Stadt: Landau (Pfalz)
Frist: 2025-10-17
Beginn: 2026-10-13
Ende: 2026-10-15
Except for the studies by Peter Clark (1983) and Hans Conrad Peyer (1983; 1987), inns were mostly excluded from historical research in the last third of the 20th century (cf. Heiss, 2011: 14). Given this categorical ’disqualification’, the revival of interest in inns and taverns at the beginning of the new millennium is indeed surprising (see Kümin, 2009, for an overview). This reorientation can be primarily attributed to the spatial turn, which elevates space and spatial orders to categories of analysis (cf. Bachmann-Medick, 2006; Günzel, 2017). Another factor contributing to the renewed interest in inns and thus hospitality is the erosion of the rigidly hierarchical dichotomies between supposedly legitimate and illegitimate fields of research. This distinction is rooted primarily in the differentiation between high art/literature and popular culture.
Yet, this newly awakened interest in places/spaces of hospitality has hardly transmitted into cultural research. Consequently, analyses on representations of taverns in different medias largely remain a blind spot. This even applies to art and image studies: early modern genre paintings, for example, are depicted as places of sin and vice in accordance with Baroque visual rhetorics or, in modern times, as spaces for newly emerging leisure activities. Subsequently, the focus remains iconographic and there is hardly any consideration of the inn’s role as a threshold and meeting point for diverse social groups. The aim of this conference is to help bridge this gap.
Inns can be understood as spaces dedicated to professional hospitality. This refers to the “cultural pattern” (Wierlacher, 2011: 1) of receiving, entertaining, and accommodating paying guests. Those who happen to stop at guesthouses include merchants, pilgrims, jugglers, vagrants and vagabonds, as well as tourists; each of whom can be addressed as homo viator (cf. Harms, 1970). In addition to travellers, we also focus our attention on locals visiting inns after work or for special celebrations. The encounters between these topical characters can be used to explore the relationships between centre and periphery, ‘the other and the self’, ‘inside and outside’, ‘proximity and distance’, and ‘intimacy and public life’ (Friedrich/Paar, 2009: 8). Our basic assumption is that analysing representations of the relationships between visitors and hosts in different media will provide insights into how (gendered) bodies and social norms are reproduced or inverted, as well as the strategies and rhetoric used for this purpose.
We welcome contributions from the fields of media, social, and cultural studies that analyse changes in representational strategies of professional hospitality between antiquity and the contemporary. Against the background outlined below, research may address different approaches and traditions as regards to hospitality, the connection between spatial arrangements and social structures, and last but not least the negotiation and subversion of norms.
In addition to focusing on hosts and guests, the conference encourages participants to examine the specific activities taking place in lodging houses.

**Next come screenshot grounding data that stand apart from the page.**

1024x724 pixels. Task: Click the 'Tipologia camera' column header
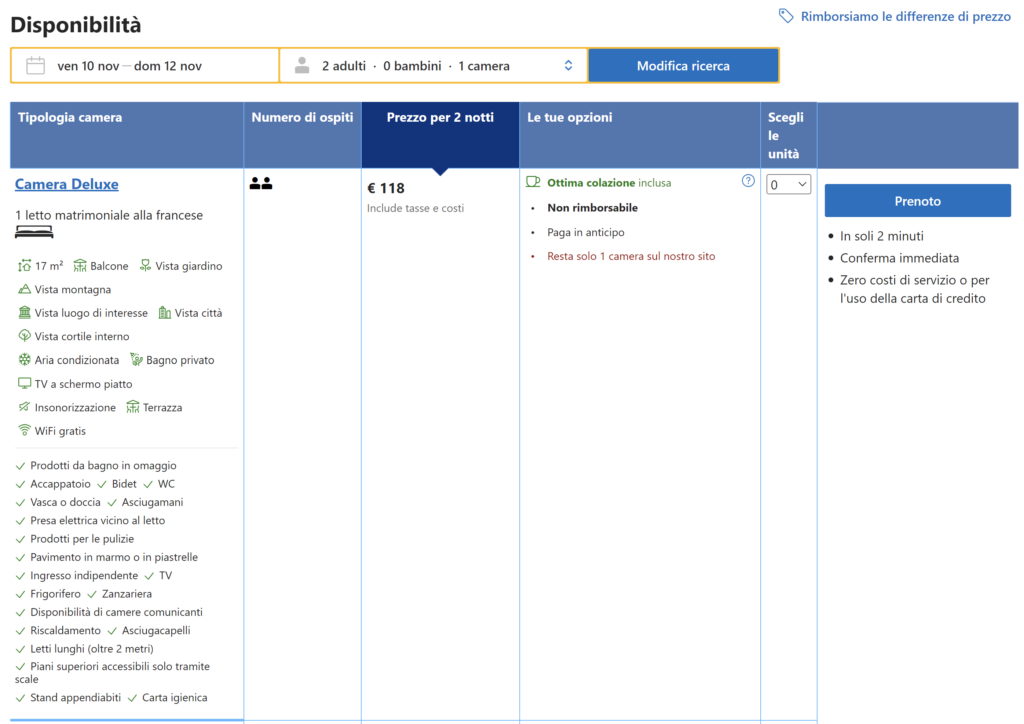70,118
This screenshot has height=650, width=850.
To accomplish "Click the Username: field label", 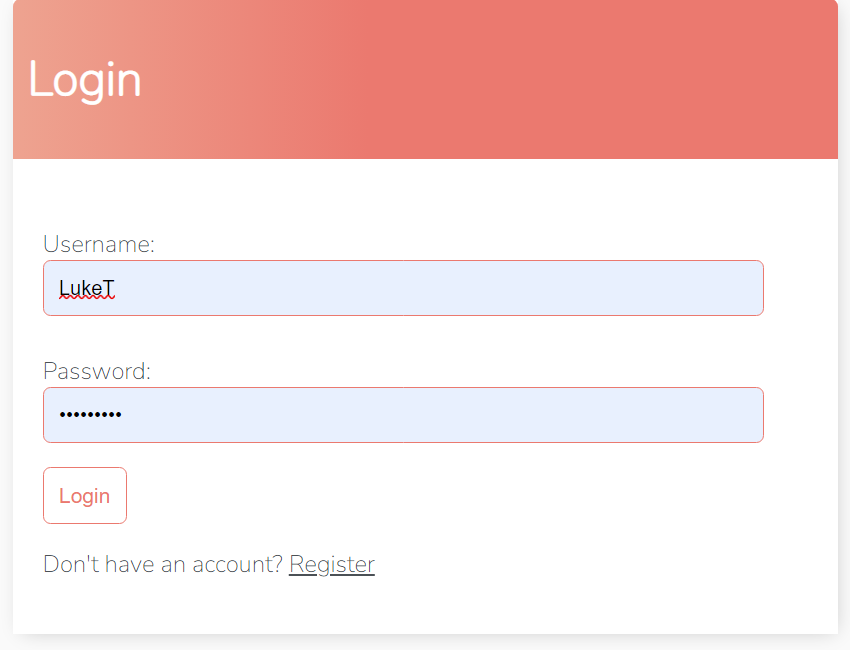I will pos(98,244).
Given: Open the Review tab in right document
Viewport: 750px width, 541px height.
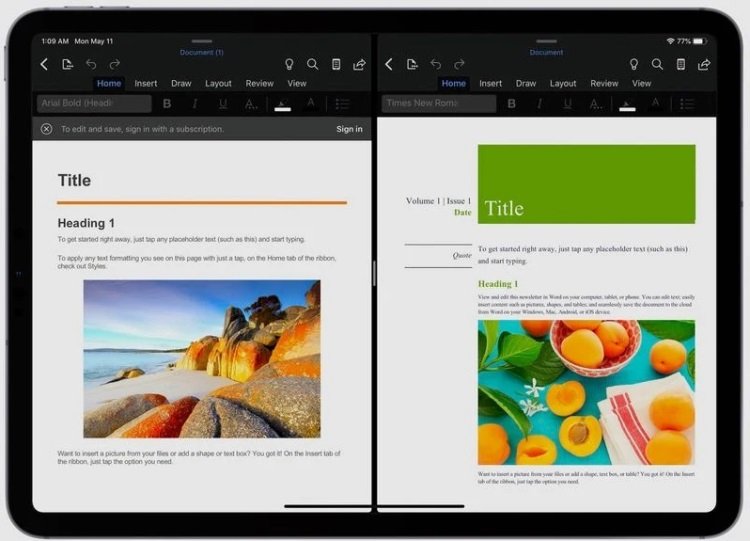Looking at the screenshot, I should coord(604,83).
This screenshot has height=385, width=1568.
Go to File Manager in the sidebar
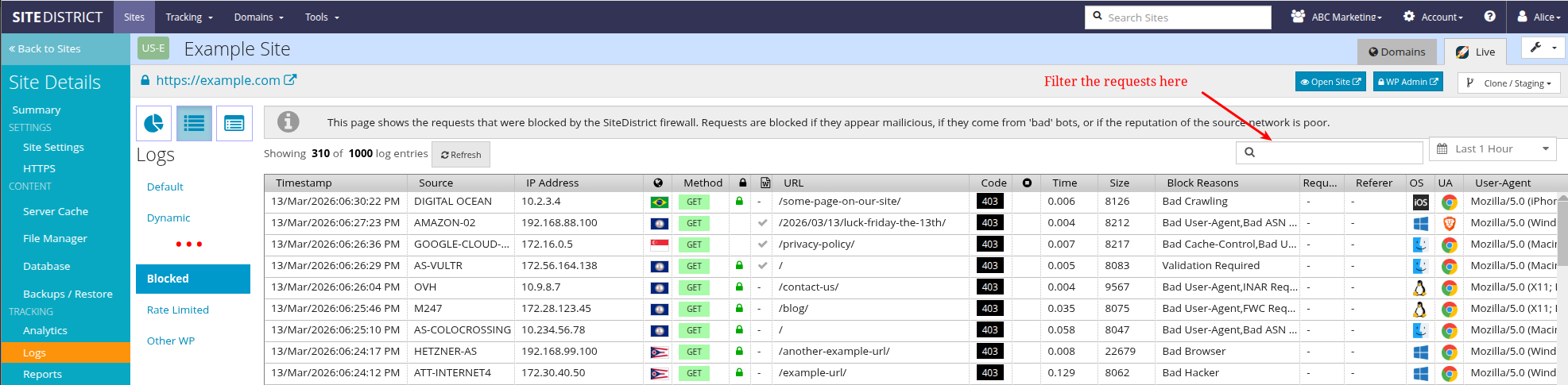point(55,238)
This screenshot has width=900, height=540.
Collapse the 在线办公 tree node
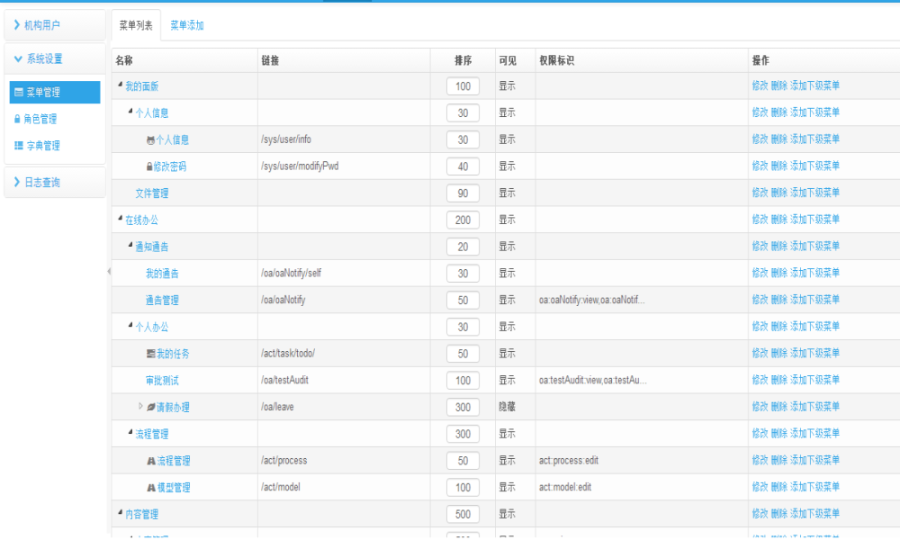(x=120, y=219)
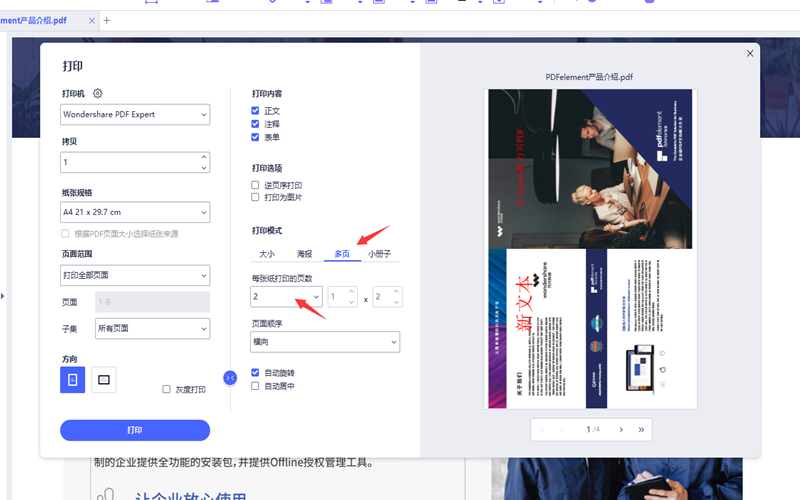Switch to the 小册子 booklet tab
Viewport: 800px width, 500px height.
tap(379, 254)
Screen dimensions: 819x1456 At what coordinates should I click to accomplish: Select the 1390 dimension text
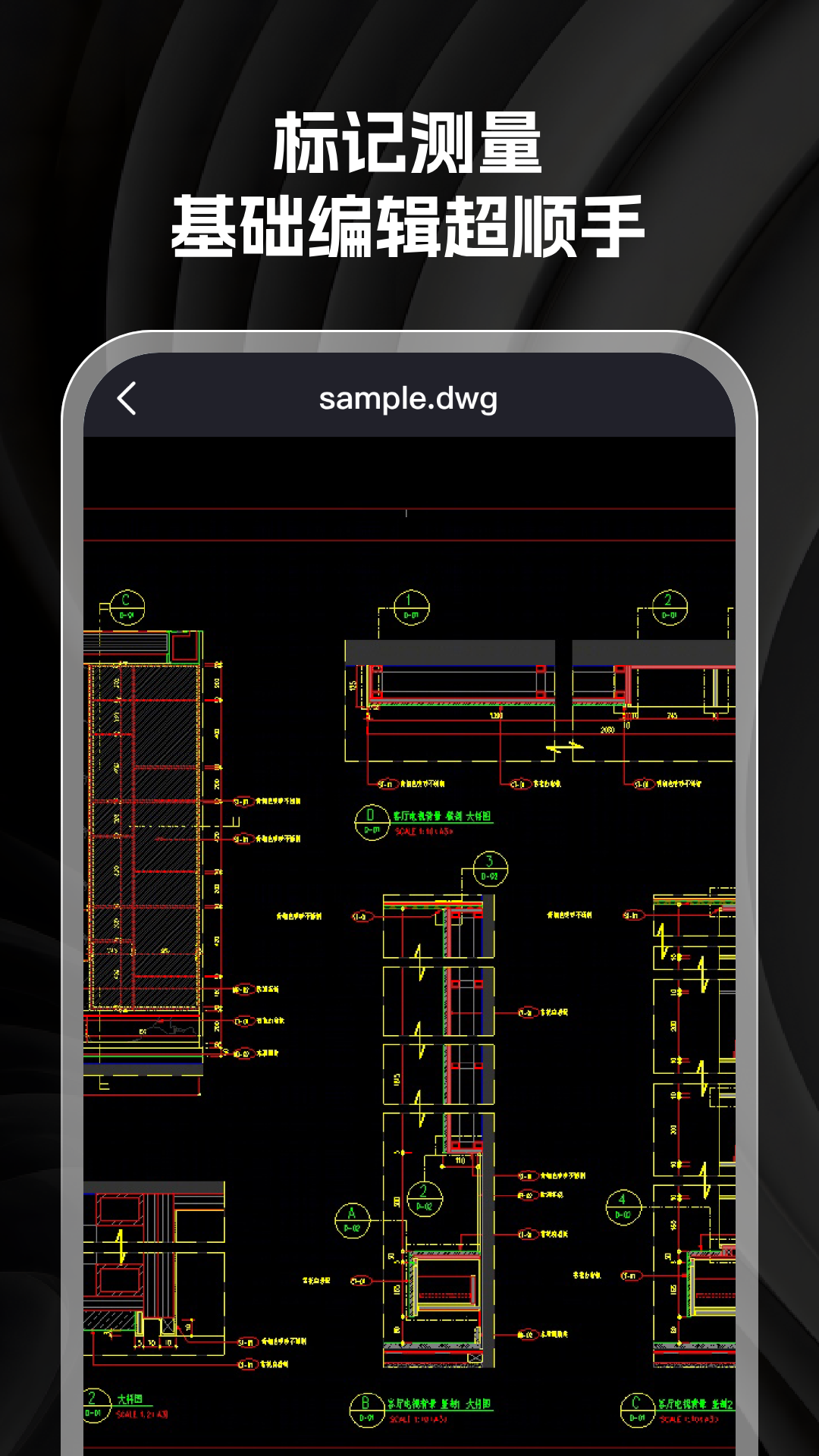coord(496,715)
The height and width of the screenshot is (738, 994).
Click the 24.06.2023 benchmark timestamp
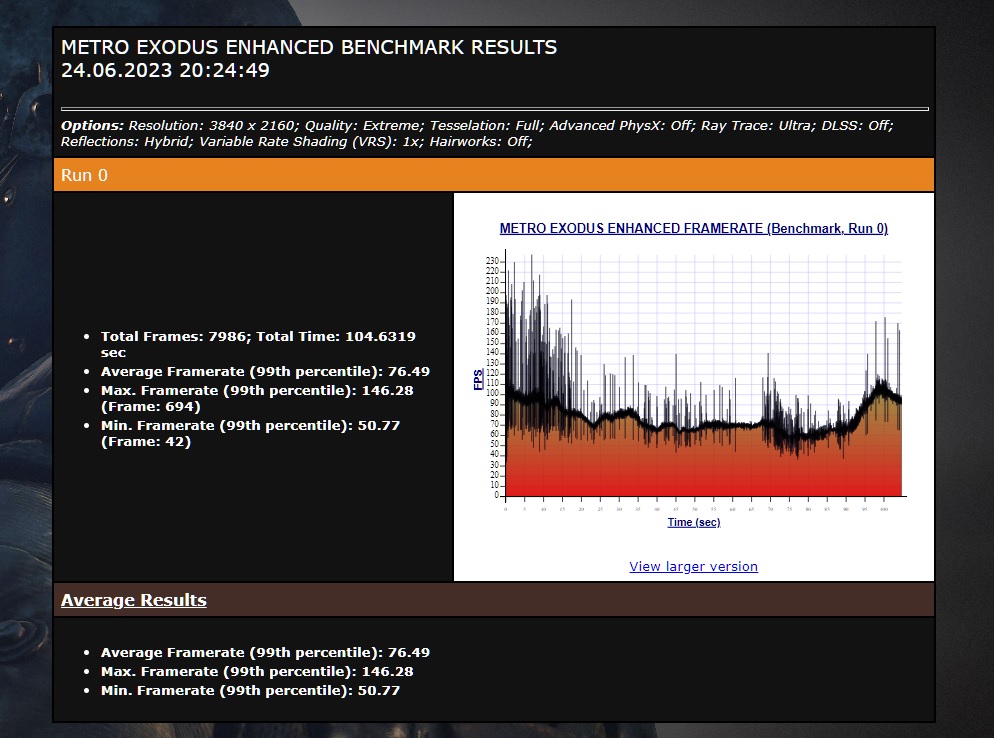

In this respect, Heiss’ assessment that inns are ‘contact points’ (2001: 14), where people of different social classes and genders meet (cf. Rau/Schwerhoff, 2004: 48), is especially relevant. Consequently, inns and guesthouses can be understood as spaces of conviviality where hospitality is complemented by a culture of play and negotiation (cf. Rau, 2005: 403). However, this can also attract fraudsters. In this respect, it makes sense to also question the staging of criminal acts between members of different classes and social milieus.
Against the backdrop of Habermas’ study on the transformation of the public sphere (1962), historians such as Rau and Schwerhoff (2004) have argued that inns are venues in which the public sphere is constituted and constructed: it is in these spaces that ‘opinion-forming processes are advanced, conflicts are resolved, and decisions are made’ (ibid.: 48). This development continues into modern society, which is functionally differentiated: according to Beneder (1997: 80f.), for instance, inns become gendered political spaces that offer male workers a ‘counter-public sphere’ (ibid.: 152) in their struggle for political participation. Reacting to this, state authorities, fearing subversive forces, aim to control taverns and inns (cf. Trustly, 2004: 66; Kümin, 2005: 134f.). In this context, attention should also focus on the representation of intermediate spaces within guesthouses, such as back rooms and their assumed access restrictions.
Building on these preliminaries, the conference invites participants to address the following questions concerning inns, guest- and lodging houses, and taverns:
1. How have depictions of these venues changed since antiquity? What role do cultural specifics play, for example in Northern European, transalpine or non-European depictions? How has the meaning and presentation of hospitality spaces transformed over time?
2. Which narratives and motifs have been adopted from mythologies, religions, and literature? How can these appropriations be interpreted? Which cross-media references can be identified?
3. What literary and artistic devices and iconographies are used to showcase inns? What cultural codes underlie their representation? In what ways are genre principles reinforced and/or subverted (e. g. those constituting genre painting, the [picaresque] novel, and drama)?
4. What connections can be identified between depictions of inns and social norms? Do literary and artistic depictions of guesthouses offer alternatives to established social orders? Or do they rather validate or reinstate them?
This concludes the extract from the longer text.